[Exercise data — start]

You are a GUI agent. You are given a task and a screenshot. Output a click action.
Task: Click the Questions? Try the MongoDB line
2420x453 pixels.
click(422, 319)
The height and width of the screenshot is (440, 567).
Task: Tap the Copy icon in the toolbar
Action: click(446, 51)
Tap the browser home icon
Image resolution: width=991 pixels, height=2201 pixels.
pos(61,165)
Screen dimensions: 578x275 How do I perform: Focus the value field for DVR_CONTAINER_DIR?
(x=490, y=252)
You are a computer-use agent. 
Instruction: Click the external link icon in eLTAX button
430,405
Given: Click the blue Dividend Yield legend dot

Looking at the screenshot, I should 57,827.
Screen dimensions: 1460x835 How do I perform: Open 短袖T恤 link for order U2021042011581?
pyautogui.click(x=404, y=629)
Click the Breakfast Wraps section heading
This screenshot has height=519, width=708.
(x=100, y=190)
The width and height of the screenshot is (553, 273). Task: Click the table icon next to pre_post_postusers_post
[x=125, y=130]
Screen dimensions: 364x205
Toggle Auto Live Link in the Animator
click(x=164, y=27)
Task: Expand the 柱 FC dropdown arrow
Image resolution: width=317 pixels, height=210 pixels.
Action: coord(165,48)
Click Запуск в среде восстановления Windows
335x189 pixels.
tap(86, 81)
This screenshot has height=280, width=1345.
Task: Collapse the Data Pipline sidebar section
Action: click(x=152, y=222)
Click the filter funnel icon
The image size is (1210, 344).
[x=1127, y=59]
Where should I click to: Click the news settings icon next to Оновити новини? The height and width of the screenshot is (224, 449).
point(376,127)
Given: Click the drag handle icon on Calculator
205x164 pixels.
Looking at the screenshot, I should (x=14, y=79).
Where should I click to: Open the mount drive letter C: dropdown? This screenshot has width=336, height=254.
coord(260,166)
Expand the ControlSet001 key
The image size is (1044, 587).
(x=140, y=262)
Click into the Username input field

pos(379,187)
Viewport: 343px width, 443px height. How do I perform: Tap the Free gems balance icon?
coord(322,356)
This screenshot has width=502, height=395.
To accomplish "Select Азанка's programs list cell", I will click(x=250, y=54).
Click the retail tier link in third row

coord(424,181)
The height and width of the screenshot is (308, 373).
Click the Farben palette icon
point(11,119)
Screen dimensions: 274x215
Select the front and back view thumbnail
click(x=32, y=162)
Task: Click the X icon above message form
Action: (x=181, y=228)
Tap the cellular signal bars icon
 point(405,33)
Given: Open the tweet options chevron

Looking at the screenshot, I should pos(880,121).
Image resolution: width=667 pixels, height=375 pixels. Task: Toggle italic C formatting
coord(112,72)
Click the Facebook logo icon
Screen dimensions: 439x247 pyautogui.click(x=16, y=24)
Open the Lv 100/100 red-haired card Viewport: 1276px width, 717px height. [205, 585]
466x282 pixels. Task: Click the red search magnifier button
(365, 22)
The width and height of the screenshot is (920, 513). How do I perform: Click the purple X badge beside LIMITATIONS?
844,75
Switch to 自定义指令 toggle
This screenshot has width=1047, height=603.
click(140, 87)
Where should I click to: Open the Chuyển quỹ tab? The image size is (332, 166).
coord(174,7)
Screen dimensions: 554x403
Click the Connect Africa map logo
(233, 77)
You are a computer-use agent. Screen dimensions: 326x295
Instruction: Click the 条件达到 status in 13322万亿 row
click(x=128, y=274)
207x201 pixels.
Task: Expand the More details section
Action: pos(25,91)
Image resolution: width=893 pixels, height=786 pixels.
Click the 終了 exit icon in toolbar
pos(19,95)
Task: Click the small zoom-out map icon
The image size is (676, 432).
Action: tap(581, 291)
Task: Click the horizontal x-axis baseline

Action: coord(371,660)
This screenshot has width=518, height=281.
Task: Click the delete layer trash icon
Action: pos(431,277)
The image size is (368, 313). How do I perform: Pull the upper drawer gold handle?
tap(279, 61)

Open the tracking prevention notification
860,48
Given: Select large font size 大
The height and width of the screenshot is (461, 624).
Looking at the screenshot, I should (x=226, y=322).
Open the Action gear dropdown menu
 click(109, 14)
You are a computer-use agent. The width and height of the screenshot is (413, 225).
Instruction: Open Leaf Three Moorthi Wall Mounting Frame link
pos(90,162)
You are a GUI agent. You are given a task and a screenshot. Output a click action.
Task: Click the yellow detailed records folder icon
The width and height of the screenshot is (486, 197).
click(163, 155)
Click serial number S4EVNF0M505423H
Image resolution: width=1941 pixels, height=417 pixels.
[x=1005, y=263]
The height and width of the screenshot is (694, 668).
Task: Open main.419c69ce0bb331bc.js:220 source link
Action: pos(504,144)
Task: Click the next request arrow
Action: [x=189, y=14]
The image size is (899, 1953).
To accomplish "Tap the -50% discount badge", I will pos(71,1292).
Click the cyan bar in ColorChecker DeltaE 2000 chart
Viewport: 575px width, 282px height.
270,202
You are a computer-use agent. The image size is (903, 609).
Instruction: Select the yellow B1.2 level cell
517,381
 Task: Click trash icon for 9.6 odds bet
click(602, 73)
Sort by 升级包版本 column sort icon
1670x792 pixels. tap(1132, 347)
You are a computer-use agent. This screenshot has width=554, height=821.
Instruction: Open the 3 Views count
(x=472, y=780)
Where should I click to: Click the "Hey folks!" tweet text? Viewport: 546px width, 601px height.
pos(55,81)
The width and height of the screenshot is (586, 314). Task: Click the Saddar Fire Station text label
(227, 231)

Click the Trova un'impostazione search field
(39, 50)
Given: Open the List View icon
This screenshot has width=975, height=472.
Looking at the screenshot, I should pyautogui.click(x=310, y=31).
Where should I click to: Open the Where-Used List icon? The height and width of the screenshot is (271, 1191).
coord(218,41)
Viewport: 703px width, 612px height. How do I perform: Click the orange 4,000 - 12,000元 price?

[Exercise data — finish]

- [The problem]: Copy out the records once more. Match them exactly.

- [Output of the exercise]:
You are a GUI agent. You are given a task and a screenshot. Output a click action.
Task: Click the Questions? Try the MongoDB line
2420x453 pixels.
click(422, 319)
The height and width of the screenshot is (440, 567).
Task: Tap the Copy icon in the toolbar
Action: click(446, 51)
Tap the browser home icon
Image resolution: width=991 pixels, height=2201 pixels.
pos(61,165)
Screen dimensions: 578x275 How do I perform: Focus the value field for DVR_CONTAINER_DIR?
(x=490, y=252)
You are a computer-use agent. 
Instruction: Click the external link icon in eLTAX button
430,405
Given: Click the blue Dividend Yield legend dot

Looking at the screenshot, I should 57,827.
Screen dimensions: 1460x835 How do I perform: Open 短袖T恤 link for order U2021042011581?
pyautogui.click(x=404, y=629)
Click the Breakfast Wraps section heading
This screenshot has height=519, width=708.
(x=100, y=190)
The width and height of the screenshot is (553, 273). Task: Click the table icon next to pre_post_postusers_post
[x=125, y=130]
Screen dimensions: 364x205
Toggle Auto Live Link in the Animator
click(x=164, y=27)
Task: Expand the 柱 FC dropdown arrow
Image resolution: width=317 pixels, height=210 pixels.
Action: coord(165,48)
Click Запуск в среде восстановления Windows
335x189 pixels.
tap(86, 81)
This screenshot has height=280, width=1345.
Task: Collapse the Data Pipline sidebar section
Action: click(x=152, y=222)
Click the filter funnel icon
The image size is (1210, 344).
[x=1127, y=59]
Where should I click to: Click the news settings icon next to Оновити новини? The height and width of the screenshot is (224, 449).
point(376,127)
Given: Click the drag handle icon on Calculator
205x164 pixels.
Looking at the screenshot, I should (x=14, y=79).
Where should I click to: Open the mount drive letter C: dropdown? This screenshot has width=336, height=254.
coord(260,166)
Expand the ControlSet001 key
The image size is (1044, 587).
(x=140, y=262)
Click into the Username input field

pos(379,187)
Viewport: 343px width, 443px height. How do I perform: Tap the Free gems balance icon?
coord(322,356)
This screenshot has width=502, height=395.
To accomplish "Select Азанка's programs list cell", I will click(x=250, y=54).
Click the retail tier link in third row

coord(424,181)
The height and width of the screenshot is (308, 373).
Click the Farben palette icon
point(11,119)
Screen dimensions: 274x215
Select the front and back view thumbnail
click(x=32, y=162)
Task: Click the X icon above message form
Action: (x=181, y=228)
Tap the cellular signal bars icon
 point(405,33)
Given: Open the tweet options chevron

Looking at the screenshot, I should pos(880,121).
Image resolution: width=667 pixels, height=375 pixels. Task: Toggle italic C formatting
coord(112,72)
Click the Facebook logo icon
Screen dimensions: 439x247 pyautogui.click(x=16, y=24)
Open the Lv 100/100 red-haired card Viewport: 1276px width, 717px height. [205, 585]
466x282 pixels. Task: Click the red search magnifier button
(365, 22)
The width and height of the screenshot is (920, 513). How do I perform: Click the purple X badge beside LIMITATIONS?
844,75
Switch to 自定义指令 toggle
This screenshot has width=1047, height=603.
click(140, 87)
Where should I click to: Open the Chuyển quỹ tab? The image size is (332, 166).
coord(174,7)
Screen dimensions: 554x403
Click the Connect Africa map logo
(233, 77)
You are a computer-use agent. Screen dimensions: 326x295
Instruction: Click the 条件达到 status in 13322万亿 row
click(x=128, y=274)
207x201 pixels.
Task: Expand the More details section
Action: pos(25,91)
Image resolution: width=893 pixels, height=786 pixels.
Click the 終了 exit icon in toolbar
pos(19,95)
Task: Click the small zoom-out map icon
The image size is (676, 432).
Action: tap(581, 291)
Task: Click the horizontal x-axis baseline

Action: coord(371,660)
This screenshot has width=518, height=281.
Task: Click the delete layer trash icon
Action: pos(431,277)
The image size is (368, 313). How do I perform: Pull the upper drawer gold handle?
tap(279, 61)

Open the tracking prevention notification
860,48
Given: Select large font size 大
The height and width of the screenshot is (461, 624).
Looking at the screenshot, I should (x=226, y=322).
Open the Action gear dropdown menu
 click(109, 14)
You are a computer-use agent. The width and height of the screenshot is (413, 225).
Instruction: Open Leaf Three Moorthi Wall Mounting Frame link
pos(90,162)
You are a GUI agent. You are given a task and a screenshot. Output a click action.
Task: Click the yellow detailed records folder icon
The width and height of the screenshot is (486, 197).
click(163, 155)
Click serial number S4EVNF0M505423H
Image resolution: width=1941 pixels, height=417 pixels.
[x=1005, y=263]
The height and width of the screenshot is (694, 668).
Task: Open main.419c69ce0bb331bc.js:220 source link
Action: pos(504,144)
Task: Click the next request arrow
Action: [x=189, y=14]
The image size is (899, 1953).
To accomplish "Tap the -50% discount badge", I will pos(71,1292).
Click the cyan bar in ColorChecker DeltaE 2000 chart
Viewport: 575px width, 282px height.
270,202
You are a computer-use agent. The image size is (903, 609).
Instruction: Select the yellow B1.2 level cell
517,381
 Task: Click trash icon for 9.6 odds bet
click(602, 73)
Sort by 升级包版本 column sort icon
1670x792 pixels. tap(1132, 347)
You are a computer-use agent. This screenshot has width=554, height=821.
Instruction: Open the 3 Views count
(x=472, y=780)
Where should I click to: Click the "Hey folks!" tweet text? Viewport: 546px width, 601px height.
pos(55,81)
The width and height of the screenshot is (586, 314). Task: Click the Saddar Fire Station text label
(227, 231)

Click the Trova un'impostazione search field
(39, 50)
Given: Open the List View icon
This screenshot has width=975, height=472.
Looking at the screenshot, I should pyautogui.click(x=310, y=31).
Where should I click to: Open the Where-Used List icon? The height and width of the screenshot is (271, 1191).
coord(218,41)
Viewport: 703px width, 612px height. How do I perform: Click the orange 4,000 - 12,000元 price?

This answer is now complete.